* [Instructions for the task] Every entry has to be output exactly, with none skipped.

* [Raw data]
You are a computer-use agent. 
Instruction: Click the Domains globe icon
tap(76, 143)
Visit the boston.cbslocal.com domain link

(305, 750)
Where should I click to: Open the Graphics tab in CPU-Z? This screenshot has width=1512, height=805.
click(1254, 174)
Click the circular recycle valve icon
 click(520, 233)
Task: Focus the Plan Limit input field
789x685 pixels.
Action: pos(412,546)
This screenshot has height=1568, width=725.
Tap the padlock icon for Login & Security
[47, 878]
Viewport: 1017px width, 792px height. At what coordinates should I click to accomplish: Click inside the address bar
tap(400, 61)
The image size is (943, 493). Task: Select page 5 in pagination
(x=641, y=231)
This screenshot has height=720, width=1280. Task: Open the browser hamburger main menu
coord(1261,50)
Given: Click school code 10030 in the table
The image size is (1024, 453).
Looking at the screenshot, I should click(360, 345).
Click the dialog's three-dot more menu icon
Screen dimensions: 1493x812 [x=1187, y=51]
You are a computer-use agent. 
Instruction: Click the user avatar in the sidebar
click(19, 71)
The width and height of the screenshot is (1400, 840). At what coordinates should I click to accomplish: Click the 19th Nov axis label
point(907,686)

* [Written solution]
You are a computer-use agent. 
Instruction: Click the Domains globe icon
tap(76, 143)
Visit the boston.cbslocal.com domain link

(305, 750)
Where should I click to: Open the Graphics tab in CPU-Z? This screenshot has width=1512, height=805.
click(1254, 174)
Click the circular recycle valve icon
 click(520, 233)
Task: Focus the Plan Limit input field
789x685 pixels.
Action: pos(412,546)
This screenshot has height=1568, width=725.
Tap the padlock icon for Login & Security
[47, 878]
Viewport: 1017px width, 792px height. At what coordinates should I click to accomplish: Click inside the address bar
tap(400, 61)
The image size is (943, 493). Task: Select page 5 in pagination
(x=641, y=231)
This screenshot has height=720, width=1280. Task: Open the browser hamburger main menu
coord(1261,50)
Given: Click school code 10030 in the table
The image size is (1024, 453).
Looking at the screenshot, I should click(360, 345).
Click the dialog's three-dot more menu icon
Screen dimensions: 1493x812 [x=1187, y=51]
You are a computer-use agent. 
Instruction: Click the user avatar in the sidebar
click(19, 71)
The width and height of the screenshot is (1400, 840). At what coordinates should I click to accomplish: Click the 19th Nov axis label
point(907,686)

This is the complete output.